Task: Every word in the data below belongs in your copy, exactly as given; the pictures do not.
· · · · · · ·
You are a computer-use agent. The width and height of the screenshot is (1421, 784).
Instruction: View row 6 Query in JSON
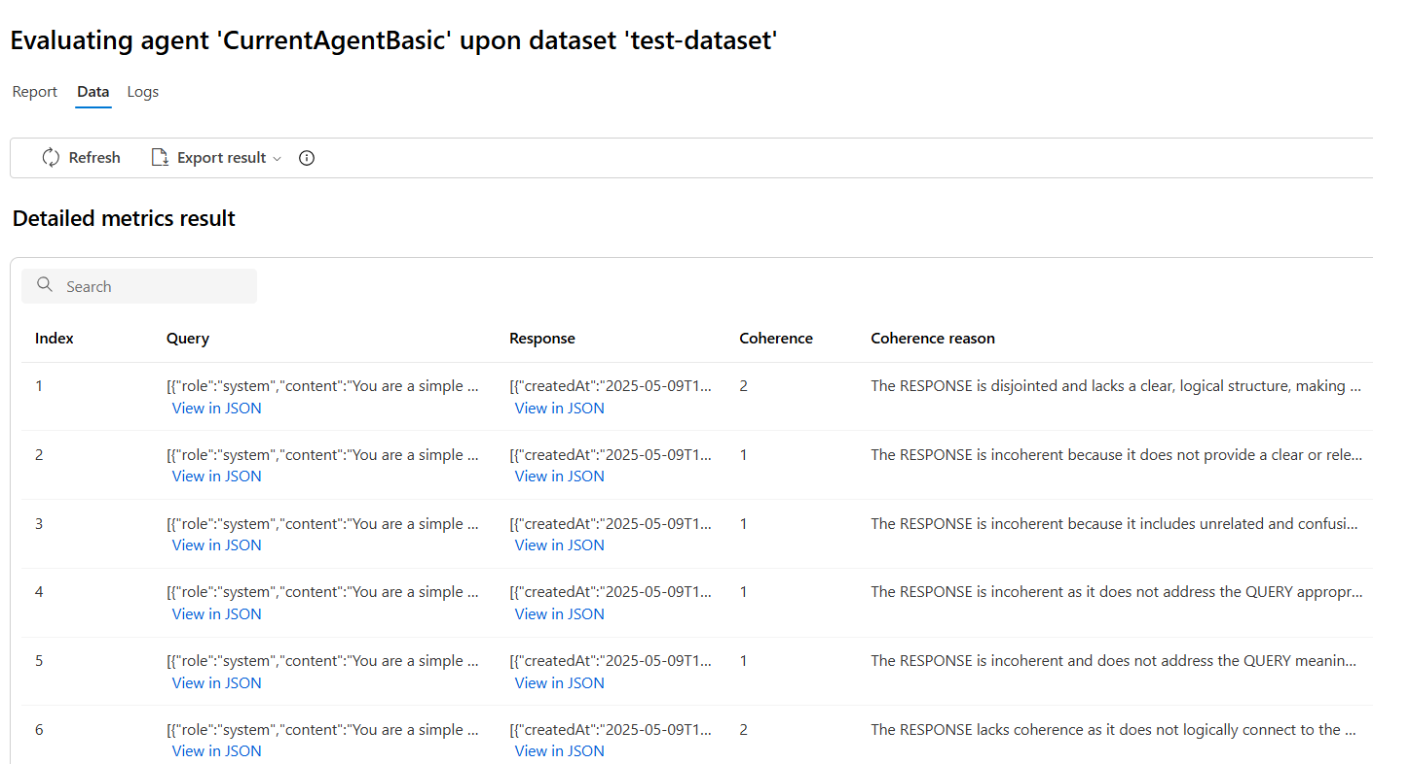[217, 751]
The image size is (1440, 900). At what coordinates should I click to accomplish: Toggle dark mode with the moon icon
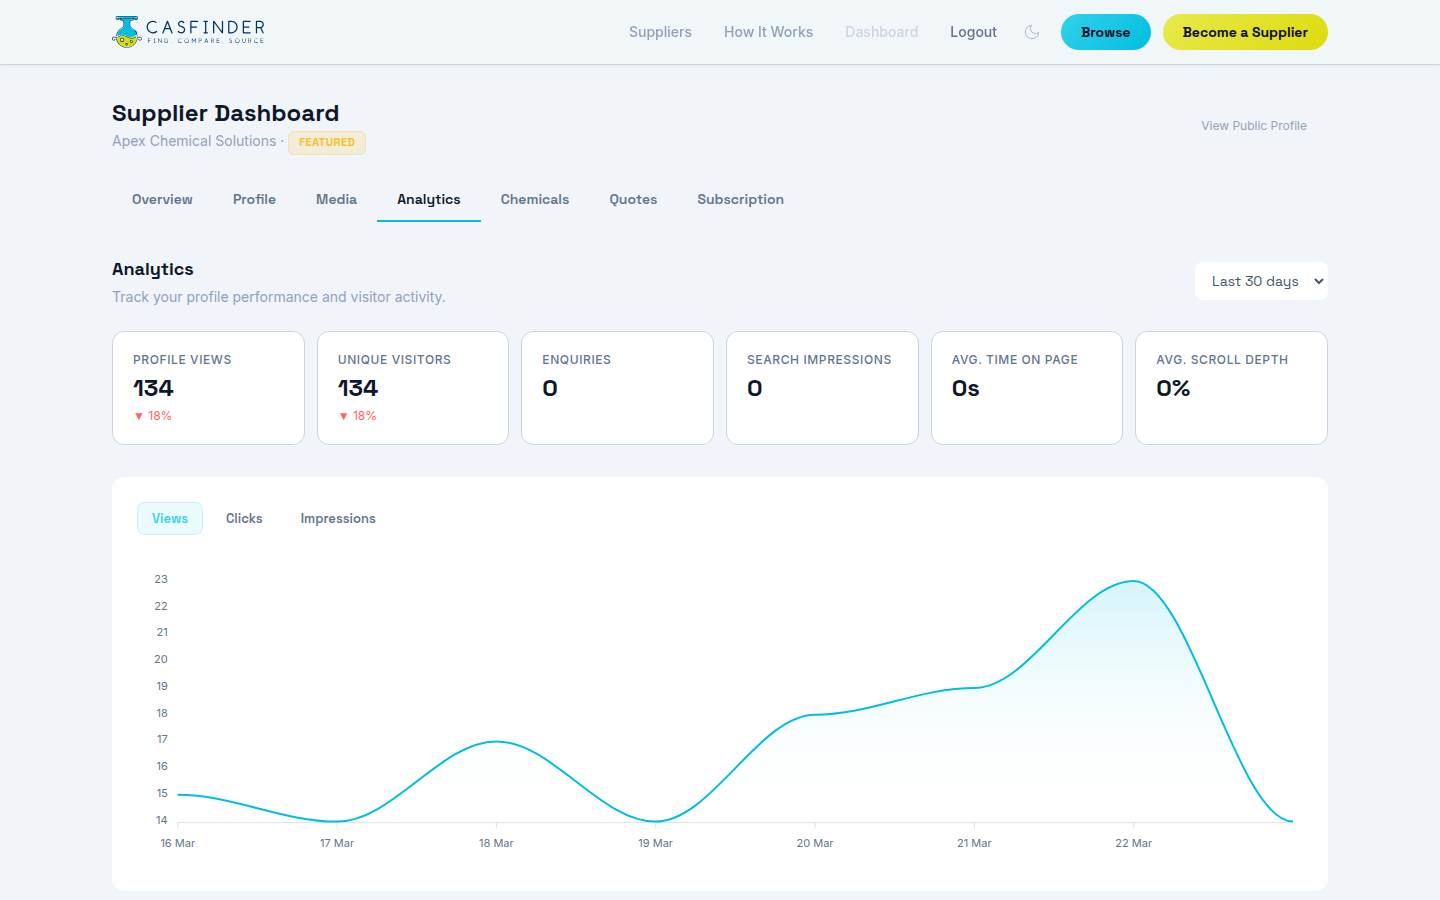(1032, 32)
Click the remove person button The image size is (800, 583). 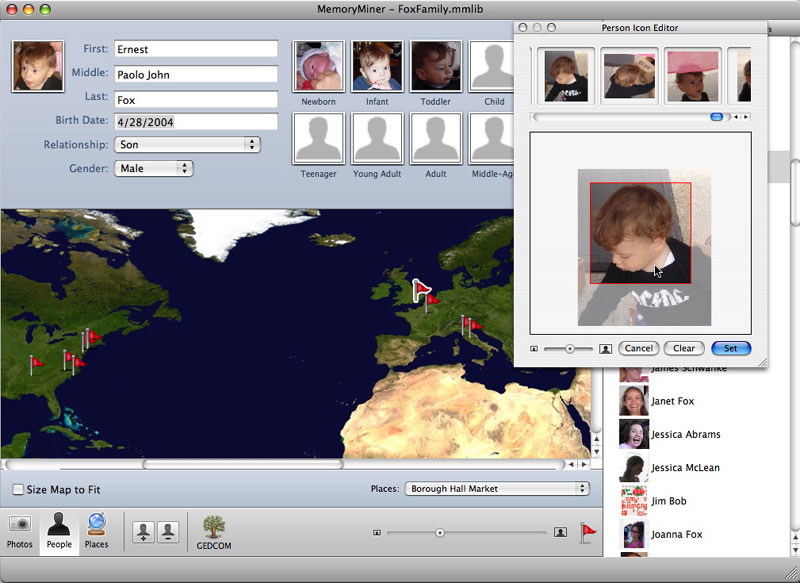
· · · · · · ·
Solution to this problem:
You are a computer-use agent. The width and height of the screenshot is (1421, 784).
Instruction: View row 6 Query in JSON
[217, 751]
The image size is (1440, 900). At what coordinates should I click to accomplish: Toggle dark mode with the moon icon
(1032, 32)
Click the remove person button The image size is (800, 583). 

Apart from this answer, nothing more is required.